## What is being asked
Omit all images, then repeat exactly the lines below from the one containing "Nous Joindre (90, 277)" through the one containing "ทัวร์จีน จางเจียเจี้ย ฝูหรงเจิ้น", both ends included.

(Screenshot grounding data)
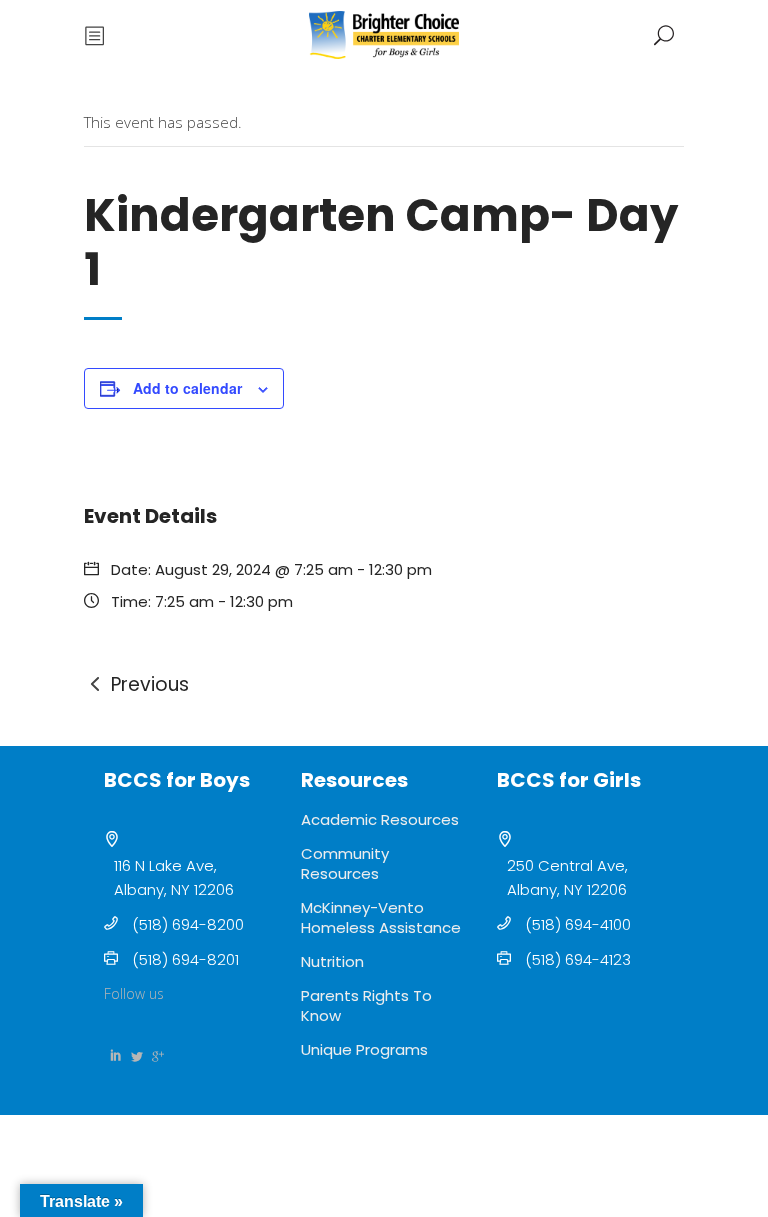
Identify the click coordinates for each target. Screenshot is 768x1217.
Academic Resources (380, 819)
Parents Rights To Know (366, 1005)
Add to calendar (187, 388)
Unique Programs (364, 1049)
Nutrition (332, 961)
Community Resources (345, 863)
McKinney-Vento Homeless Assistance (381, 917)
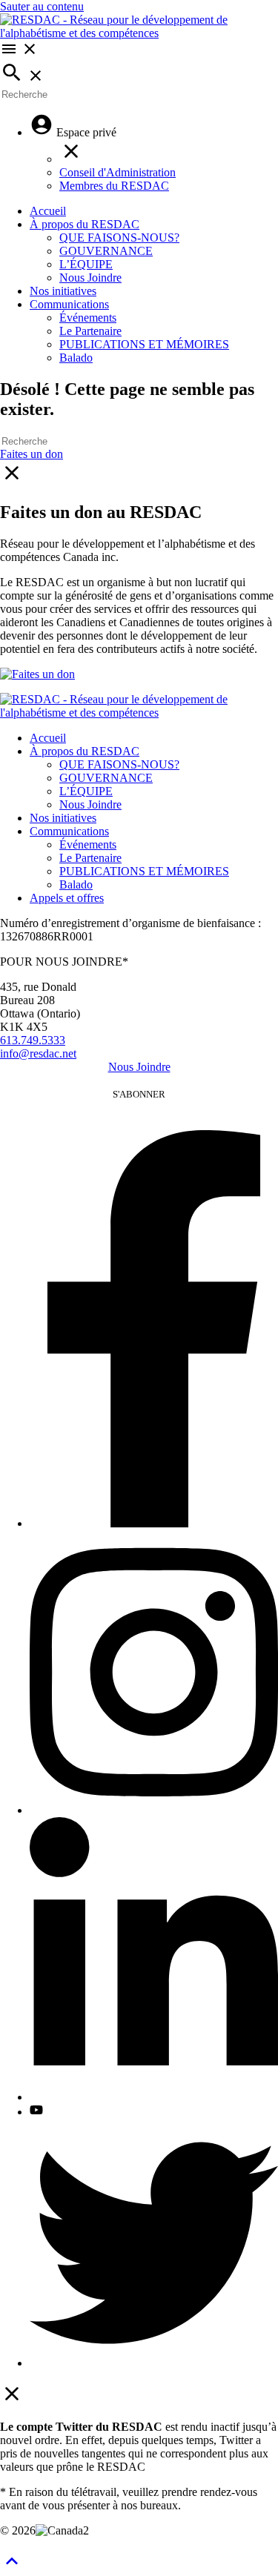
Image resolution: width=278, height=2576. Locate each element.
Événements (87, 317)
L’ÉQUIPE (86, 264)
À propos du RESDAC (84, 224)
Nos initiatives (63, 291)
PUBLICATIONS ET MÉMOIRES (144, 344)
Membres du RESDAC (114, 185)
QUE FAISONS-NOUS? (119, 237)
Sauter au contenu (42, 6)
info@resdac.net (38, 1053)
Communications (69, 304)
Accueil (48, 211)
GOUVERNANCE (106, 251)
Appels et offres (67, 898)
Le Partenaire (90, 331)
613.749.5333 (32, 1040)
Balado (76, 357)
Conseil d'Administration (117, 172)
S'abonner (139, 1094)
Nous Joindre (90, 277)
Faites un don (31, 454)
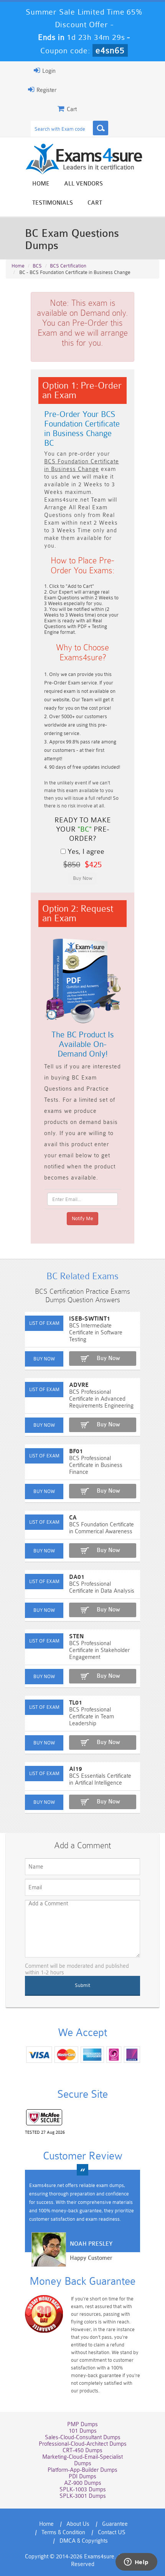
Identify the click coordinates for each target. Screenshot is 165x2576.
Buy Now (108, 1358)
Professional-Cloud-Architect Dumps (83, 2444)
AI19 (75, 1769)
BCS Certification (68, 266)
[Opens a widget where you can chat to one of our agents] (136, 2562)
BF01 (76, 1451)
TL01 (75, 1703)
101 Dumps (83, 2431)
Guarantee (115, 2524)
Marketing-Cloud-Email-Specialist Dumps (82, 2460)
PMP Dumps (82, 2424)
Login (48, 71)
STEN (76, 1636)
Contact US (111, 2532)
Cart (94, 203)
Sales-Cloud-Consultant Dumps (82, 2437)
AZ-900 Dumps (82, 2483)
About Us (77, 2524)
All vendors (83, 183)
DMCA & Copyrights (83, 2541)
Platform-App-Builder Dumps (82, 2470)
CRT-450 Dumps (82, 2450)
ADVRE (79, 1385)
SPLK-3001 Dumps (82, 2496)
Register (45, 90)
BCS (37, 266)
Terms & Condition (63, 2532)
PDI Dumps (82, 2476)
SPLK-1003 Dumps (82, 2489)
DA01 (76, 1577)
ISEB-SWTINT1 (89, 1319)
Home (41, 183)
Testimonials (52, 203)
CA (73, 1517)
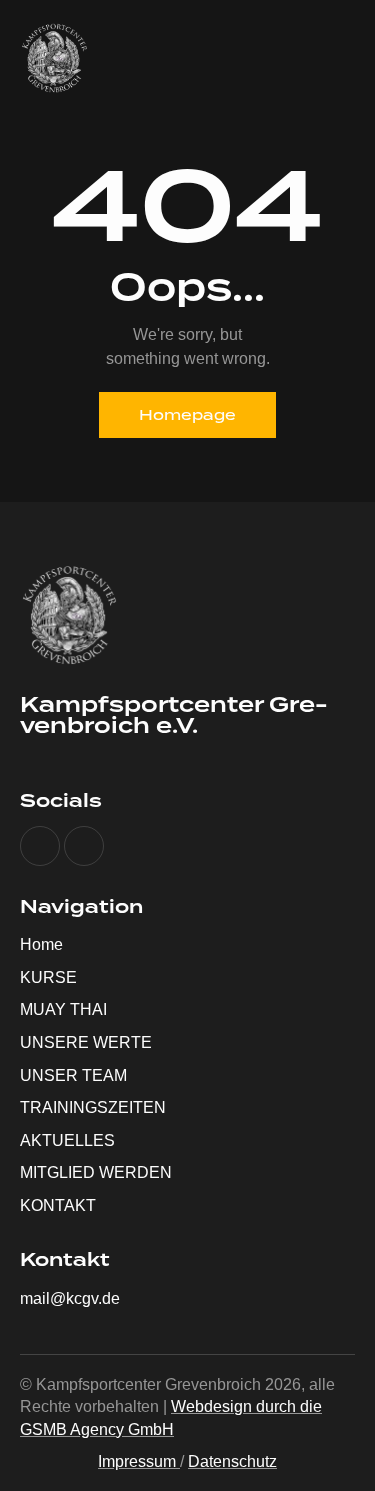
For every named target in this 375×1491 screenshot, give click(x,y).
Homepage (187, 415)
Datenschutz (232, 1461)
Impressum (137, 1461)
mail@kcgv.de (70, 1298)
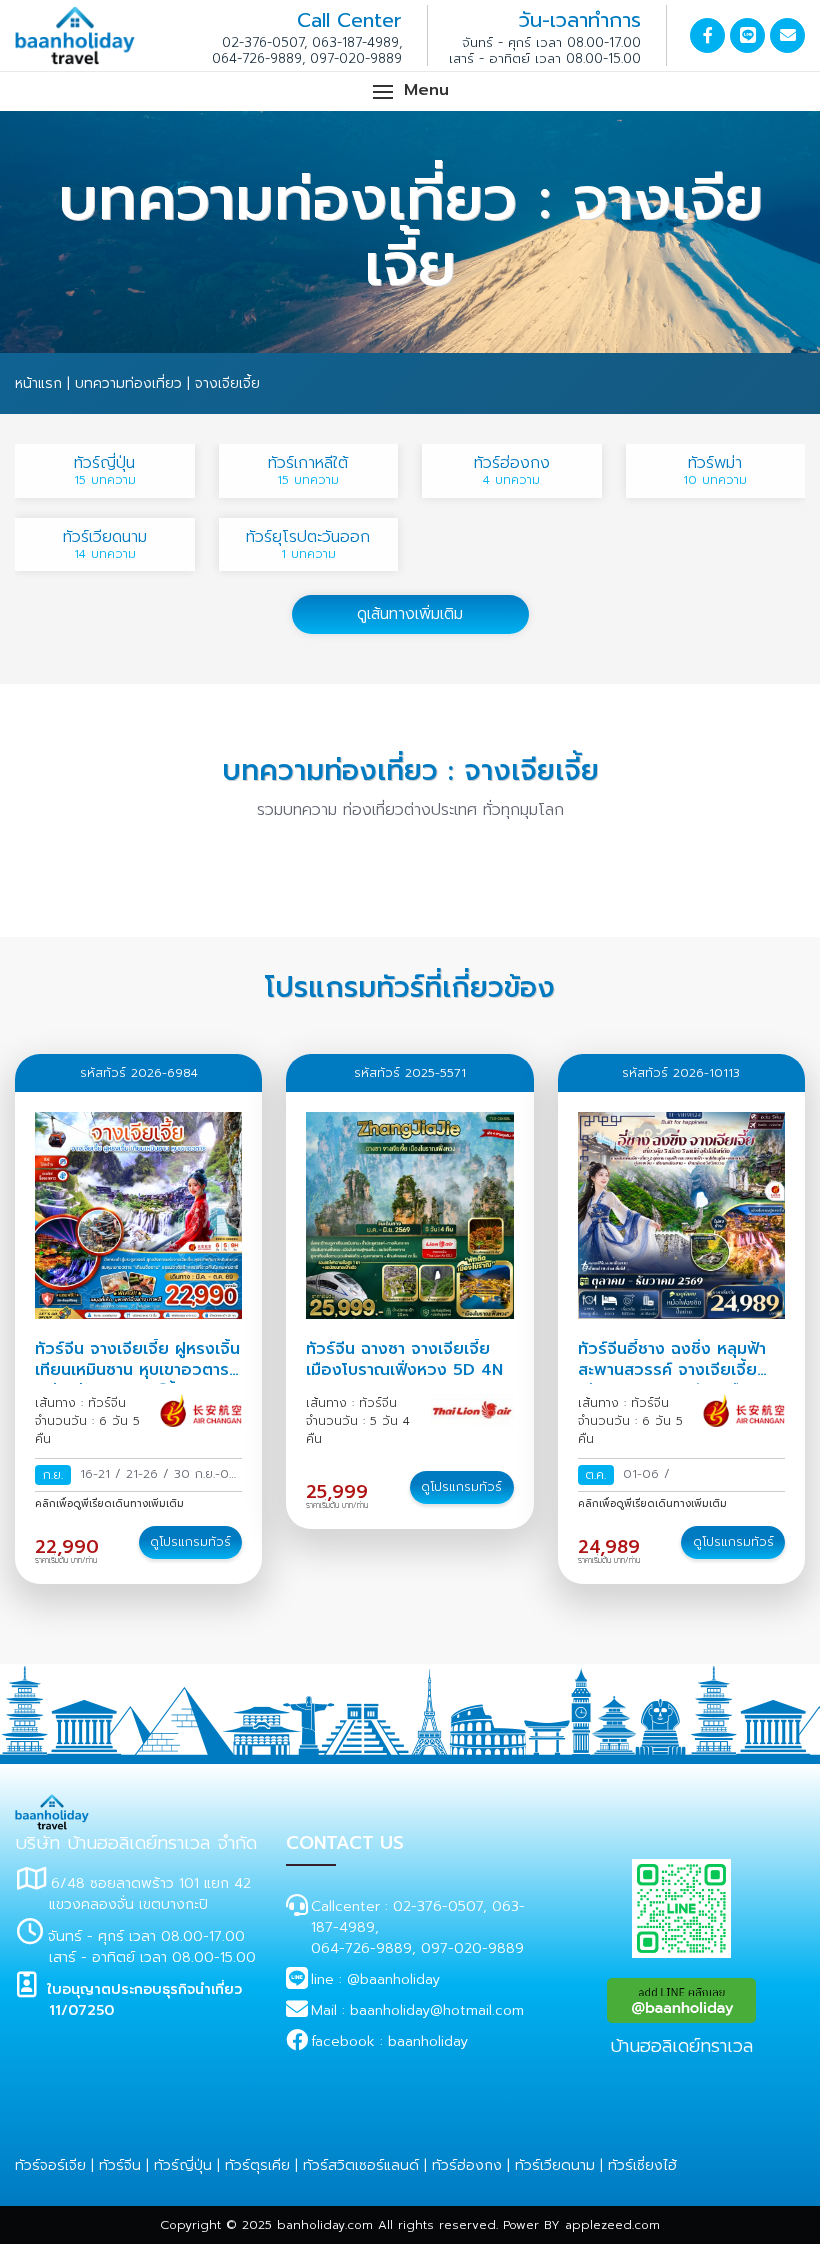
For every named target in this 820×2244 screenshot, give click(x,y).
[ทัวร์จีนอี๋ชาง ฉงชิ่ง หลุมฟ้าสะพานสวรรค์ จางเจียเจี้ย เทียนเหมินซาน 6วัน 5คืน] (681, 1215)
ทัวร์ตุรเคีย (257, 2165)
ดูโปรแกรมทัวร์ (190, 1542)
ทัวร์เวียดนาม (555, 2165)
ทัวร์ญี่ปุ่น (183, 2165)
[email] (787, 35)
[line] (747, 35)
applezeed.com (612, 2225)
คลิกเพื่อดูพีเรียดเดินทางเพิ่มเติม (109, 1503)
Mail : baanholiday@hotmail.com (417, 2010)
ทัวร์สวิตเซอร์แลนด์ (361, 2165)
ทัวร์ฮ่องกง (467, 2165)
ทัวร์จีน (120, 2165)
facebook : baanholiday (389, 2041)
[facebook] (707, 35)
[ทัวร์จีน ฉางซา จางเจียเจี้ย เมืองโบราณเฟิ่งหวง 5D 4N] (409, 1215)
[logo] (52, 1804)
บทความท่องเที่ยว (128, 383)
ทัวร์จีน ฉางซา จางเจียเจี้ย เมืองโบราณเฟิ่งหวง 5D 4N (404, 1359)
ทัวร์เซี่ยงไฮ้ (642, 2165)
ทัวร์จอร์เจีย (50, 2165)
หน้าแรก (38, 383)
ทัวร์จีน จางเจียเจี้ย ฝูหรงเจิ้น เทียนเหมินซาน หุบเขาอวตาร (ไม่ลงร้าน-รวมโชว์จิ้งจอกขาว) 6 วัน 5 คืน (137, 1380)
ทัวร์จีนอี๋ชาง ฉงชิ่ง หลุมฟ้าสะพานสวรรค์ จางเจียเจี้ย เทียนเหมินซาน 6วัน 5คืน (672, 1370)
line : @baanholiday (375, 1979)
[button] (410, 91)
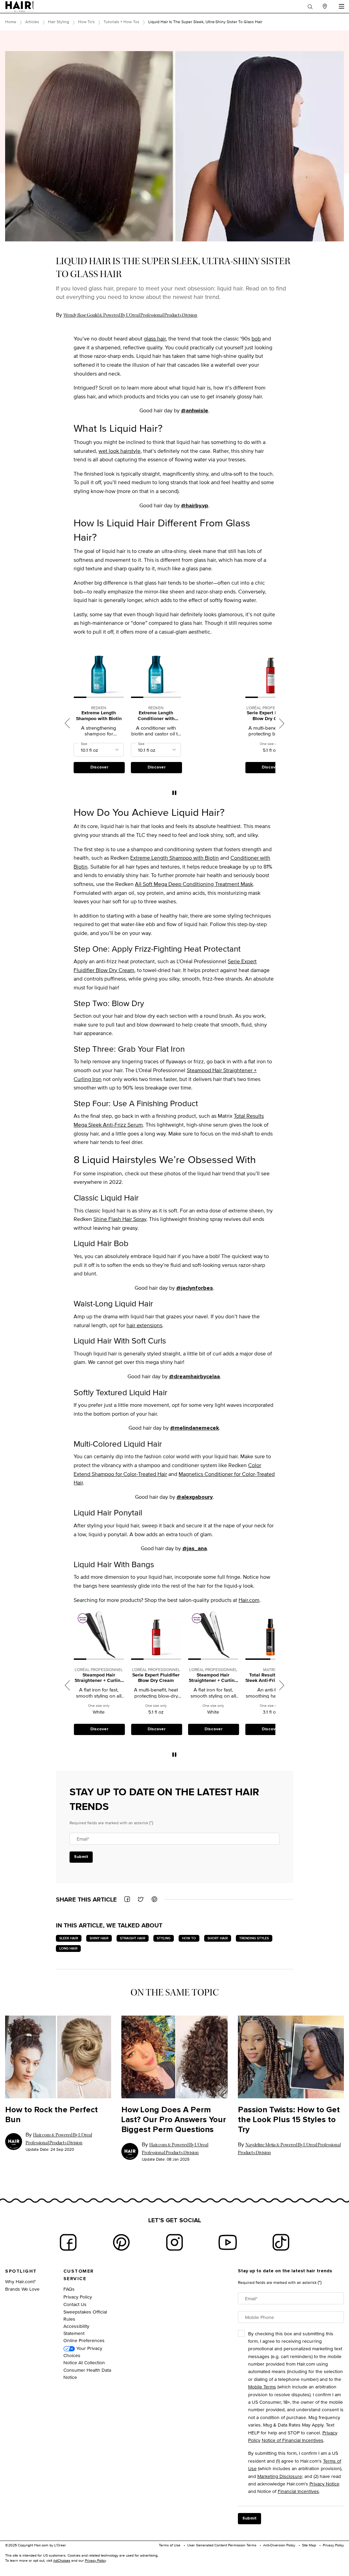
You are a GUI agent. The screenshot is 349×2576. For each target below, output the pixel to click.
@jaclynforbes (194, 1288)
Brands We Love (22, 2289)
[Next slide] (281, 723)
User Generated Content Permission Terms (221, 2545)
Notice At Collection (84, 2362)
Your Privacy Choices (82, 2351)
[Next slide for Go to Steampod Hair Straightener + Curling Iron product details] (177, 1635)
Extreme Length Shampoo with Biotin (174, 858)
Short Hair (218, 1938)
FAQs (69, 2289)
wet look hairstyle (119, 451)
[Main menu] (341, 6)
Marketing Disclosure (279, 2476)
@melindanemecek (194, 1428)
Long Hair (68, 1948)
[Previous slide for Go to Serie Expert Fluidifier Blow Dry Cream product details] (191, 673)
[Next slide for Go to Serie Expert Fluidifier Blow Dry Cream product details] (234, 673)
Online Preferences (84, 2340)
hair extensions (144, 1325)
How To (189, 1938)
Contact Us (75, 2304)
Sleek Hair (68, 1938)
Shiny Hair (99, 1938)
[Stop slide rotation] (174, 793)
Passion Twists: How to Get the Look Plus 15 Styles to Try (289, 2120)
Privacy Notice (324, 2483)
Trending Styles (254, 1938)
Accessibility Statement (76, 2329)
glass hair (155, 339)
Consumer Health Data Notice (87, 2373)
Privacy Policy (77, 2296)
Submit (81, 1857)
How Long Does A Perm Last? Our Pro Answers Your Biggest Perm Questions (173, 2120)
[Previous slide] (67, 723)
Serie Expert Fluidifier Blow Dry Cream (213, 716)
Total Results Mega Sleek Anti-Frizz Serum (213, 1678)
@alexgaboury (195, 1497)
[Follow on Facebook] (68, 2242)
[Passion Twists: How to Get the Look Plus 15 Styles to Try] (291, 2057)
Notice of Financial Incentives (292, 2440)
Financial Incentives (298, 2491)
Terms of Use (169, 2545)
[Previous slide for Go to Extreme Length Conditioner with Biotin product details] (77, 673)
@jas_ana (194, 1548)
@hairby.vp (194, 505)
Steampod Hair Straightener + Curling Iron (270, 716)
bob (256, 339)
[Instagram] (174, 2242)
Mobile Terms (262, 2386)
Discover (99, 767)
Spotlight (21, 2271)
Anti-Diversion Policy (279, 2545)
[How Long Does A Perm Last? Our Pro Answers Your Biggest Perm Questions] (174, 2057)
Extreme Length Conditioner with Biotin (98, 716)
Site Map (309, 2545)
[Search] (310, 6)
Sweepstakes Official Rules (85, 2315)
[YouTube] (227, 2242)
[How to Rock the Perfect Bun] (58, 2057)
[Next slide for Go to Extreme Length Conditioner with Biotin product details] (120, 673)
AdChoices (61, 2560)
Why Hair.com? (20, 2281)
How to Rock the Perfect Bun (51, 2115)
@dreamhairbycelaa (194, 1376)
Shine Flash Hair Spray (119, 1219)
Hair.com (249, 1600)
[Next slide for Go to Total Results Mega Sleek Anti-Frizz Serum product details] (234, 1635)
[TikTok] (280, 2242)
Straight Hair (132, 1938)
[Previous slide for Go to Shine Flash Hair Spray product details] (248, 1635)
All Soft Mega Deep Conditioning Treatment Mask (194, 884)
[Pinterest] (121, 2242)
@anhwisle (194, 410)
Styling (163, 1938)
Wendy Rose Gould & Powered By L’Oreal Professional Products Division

## Answer to the exercise
Nous Joindre (90, 277)
Faites un don (31, 454)
Identify the click coordinates for each target. Screenshot is 165x2576.
Buy Now (108, 1358)
Professional-Cloud-Architect Dumps (83, 2444)
AI19 (75, 1769)
BCS Certification (68, 266)
[Opens a widget where you can chat to one of our agents] (136, 2562)
BF01 (76, 1451)
TL01 (75, 1703)
101 Dumps (83, 2431)
Guarantee (115, 2524)
Marketing-Cloud-Email-Specialist Dumps (82, 2460)
PMP Dumps (82, 2424)
Login (48, 71)
STEN (76, 1636)
Contact US (111, 2532)
Cart (94, 203)
Sales-Cloud-Consultant Dumps (82, 2437)
AZ-900 Dumps (82, 2483)
About Us (77, 2524)
All vendors (83, 183)
DMCA & Copyrights (83, 2541)
Platform-App-Builder Dumps (82, 2470)
CRT-450 Dumps (82, 2450)
ADVRE (79, 1385)
SPLK-3001 Dumps (82, 2496)
Register (45, 90)
BCS (37, 266)
Terms & Condition (63, 2532)
PDI Dumps (82, 2476)
SPLK-1003 Dumps (82, 2489)
DA01 (76, 1577)
ISEB-SWTINT1 (89, 1319)
Home (41, 183)
Testimonials (52, 203)
CA (73, 1517)
For every named target in this 375×1491 screenshot, give click(x,y).
Homepage (187, 415)
Datenschutz (232, 1461)
Impressum (137, 1461)
mail@kcgv.de (70, 1298)
For every named target in this 820×2244 screenshot, give click(x,y).
[ทัวร์จีนอี๋ชาง ฉงชิ่ง หลุมฟ้าสะพานสวรรค์ จางเจียเจี้ย เทียนเหมินซาน 6วัน 5คืน] (681, 1215)
ทัวร์ตุรเคีย (257, 2165)
ดูโปรแกรมทัวร์ (190, 1542)
ทัวร์เวียดนาม (555, 2165)
ทัวร์ญี่ปุ่น (183, 2165)
[email] (787, 35)
[line] (747, 35)
applezeed.com (612, 2225)
คลิกเพื่อดูพีเรียดเดินทางเพิ่มเติม (109, 1503)
Mail : baanholiday@hotmail.com (417, 2010)
ทัวร์สวิตเซอร์แลนด์ (361, 2165)
ทัวร์ฮ่องกง (467, 2165)
ทัวร์จีน (120, 2165)
facebook : baanholiday (389, 2041)
[facebook] (707, 35)
[ทัวร์จีน ฉางซา จางเจียเจี้ย เมืองโบราณเฟิ่งหวง 5D 4N] (409, 1215)
[logo] (52, 1804)
บทความท่องเที่ยว (128, 383)
ทัวร์จีน ฉางซา จางเจียเจี้ย เมืองโบราณเฟิ่งหวง 5D 4N (404, 1359)
ทัวร์เซี่ยงไฮ้ (642, 2165)
ทัวร์จอร์เจีย (50, 2165)
หน้าแรก (38, 383)
ทัวร์จีน จางเจียเจี้ย ฝูหรงเจิ้น เทียนเหมินซาน หุบเขาอวตาร (ไม่ลงร้าน-รวมโชว์จิ้งจอกขาว) 6 วัน 5 คืน (137, 1380)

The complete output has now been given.